Issue Plaintiff's Argument Defendant's Argument Held
Direct v. derivative nature of claims Claims are direct: fiduciary breach impaired individual redemption rights and harm flows to stockholders Claims are derivative (overpayment/dilution) and require demand under Tooley Direct: Tooley satisfied because injury (loss of redemption option) is personal and remedy flows to holders, not the corporation
Contract / holder‑claim bar Fiduciary disclosure duty applies when stockholders make an investment decision; charter redemption right does not preclude disclosure claims Redemption right is contractual; at most a holder claim unsuitable for class treatment Fiduciary disclosure claim not displaced by contract; pleadings do not plead an impermissible passive holder claim
Standard of review (business judgment v. entire fairness) Entire fairness applies because controller and majority of board had interests that conflicted with public holders during a value‑decreasing deal Business judgment should apply; disclosed SPAC structure and lockups mitigate conflicts Entire fairness is reasonably conceivable: Klein’s incentives and directors’ Sponsor economic interests and lack of independence support conflicted controller / conflicted board allegations
Aiding & abetting (The Klein Group) The Klein Group knowingly participated in breaches by preparing valuation analyses and advising the board under controller control No factual basis for knowing participation or active concealment Survives pleading stage: reasonable to infer The Klein Group, controlled by Klein, knowingly participated in the alleged disclosure breaches
Individual officer liability and nominal defendant Officers liable for disclosure breaches; company should remain a party Insufficient allegations as to CFO Taragin; company not a necessary defendant on direct claims Taragin dismissed from Count II for lack of specific allegations; Public MultiPlan dismissed as a nominal party at this stage

Key Cases Cited

  • Tooley v. Donaldson, Lufkin & Jenrette, Inc., 845 A.2d 1031 (Del. 2004) (test for whether claim is direct or derivative)
  • Weinberger v. UOP, Inc., 457 A.2d 701 (Del. 1983) (entire fairness requires review of fair dealing and fair price; disclosure is part of fair dealing)
  • Malone v. Brincat, 722 A.2d 5 (Del. 1998) (boards owe fiduciary duty to disclose material information when seeking shareholder action)
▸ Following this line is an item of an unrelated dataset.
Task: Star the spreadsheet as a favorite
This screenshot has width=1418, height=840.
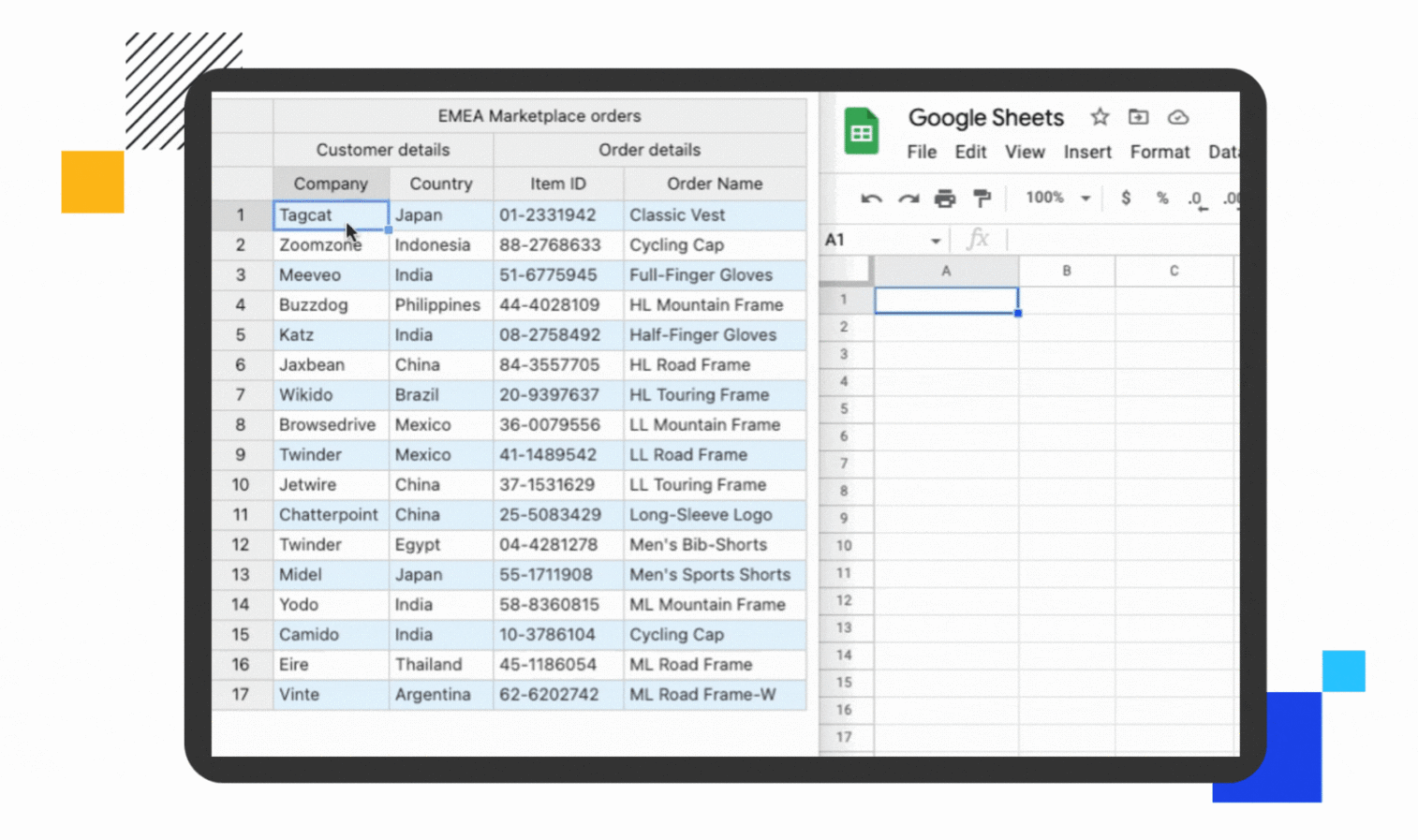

  • Cede & Co. v. Technicolor, Inc., 634 A.2d 345 (Del. 1993) (duty of loyalty principle)
  • Malpiede v. Townson, 780 A.2d 1075 (Del. 2001) (elements of aiding and abetting claim)
  • Brookfield Asset Mgmt., Inc. v. Rosson, 261 A.3d 1251 (Del. 2021) (double‑recovery concerns and derivative/direct recovery distinction)
  • In re Trados Inc. S’holder Litig., 73 A.3d 17 (Del. Ch. 2013) (discussion of stockholder rights and remedies in disclosure contexts)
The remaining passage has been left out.